Problem to solve -
Please rewrite the records that begin at the line containing "The image size is (1024, 920)." and end after the line containing "pos(749,857)", replacing "label" with "text" and keeping everything else the same. Leave the pictures out of your answer.

Listed entries -

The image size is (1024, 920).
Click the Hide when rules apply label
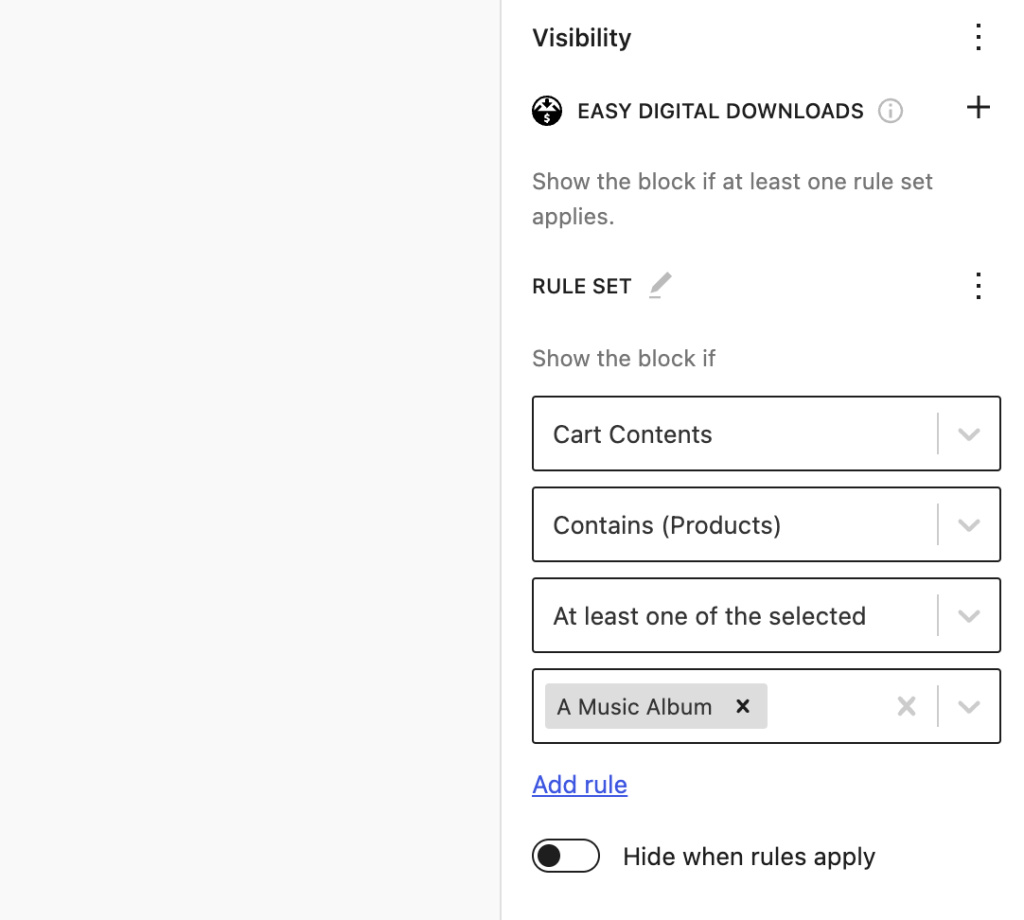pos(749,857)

---

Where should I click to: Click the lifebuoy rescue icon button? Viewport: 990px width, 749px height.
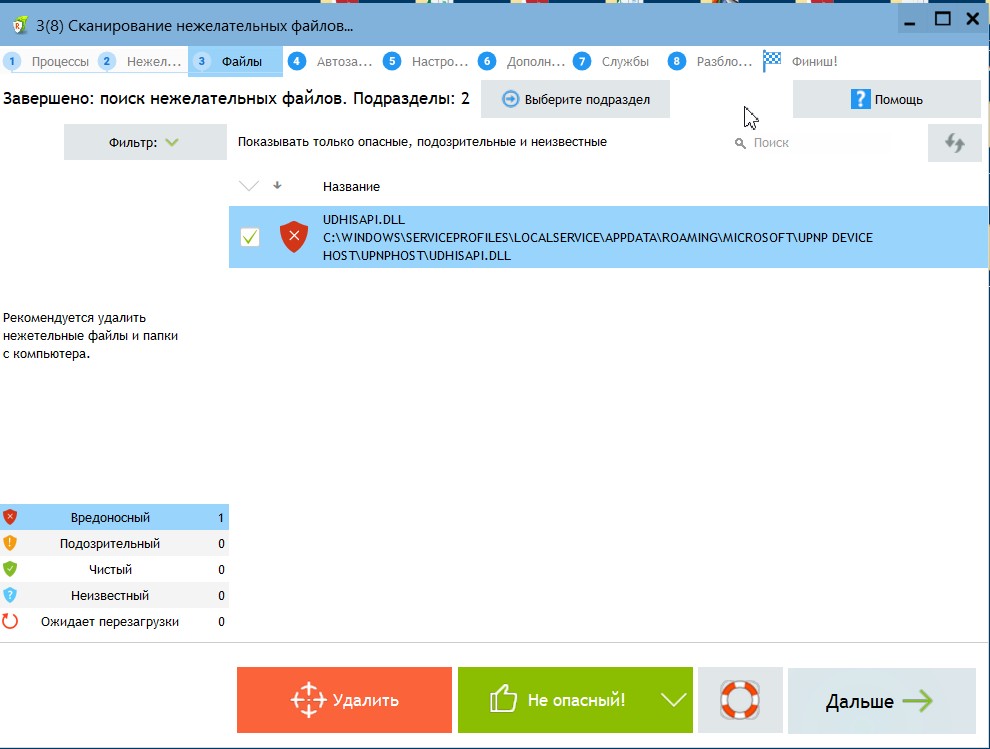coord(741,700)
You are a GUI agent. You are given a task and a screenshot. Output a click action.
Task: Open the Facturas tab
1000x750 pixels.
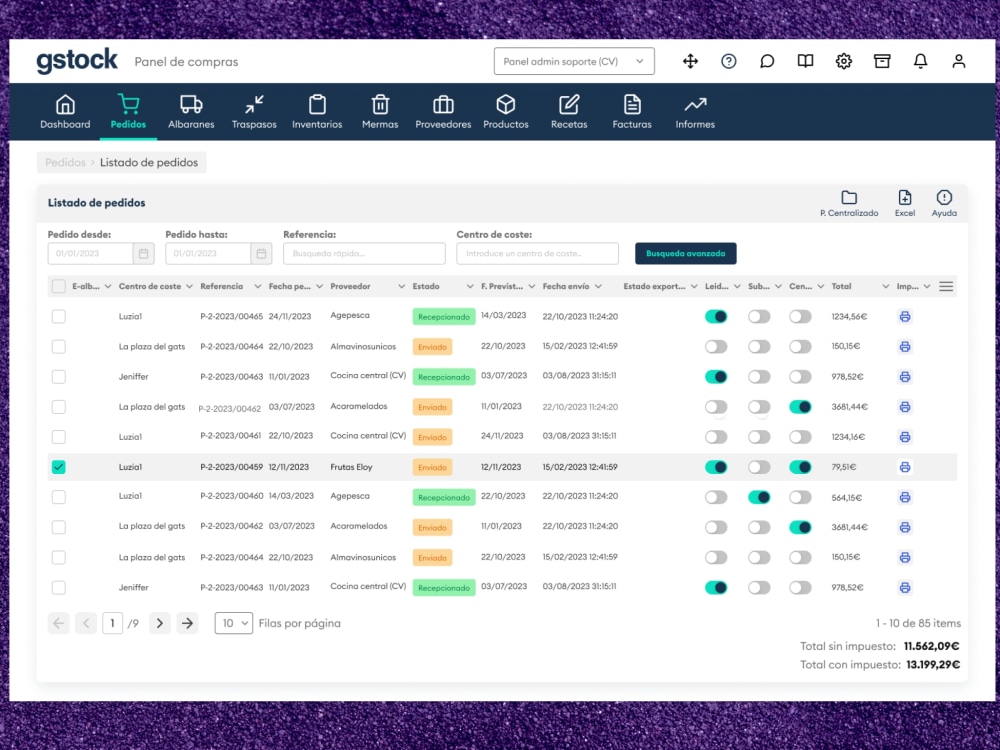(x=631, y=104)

Output for this exercise -
The image size is (1024, 920).
Click the Hide when rules apply text
pos(749,857)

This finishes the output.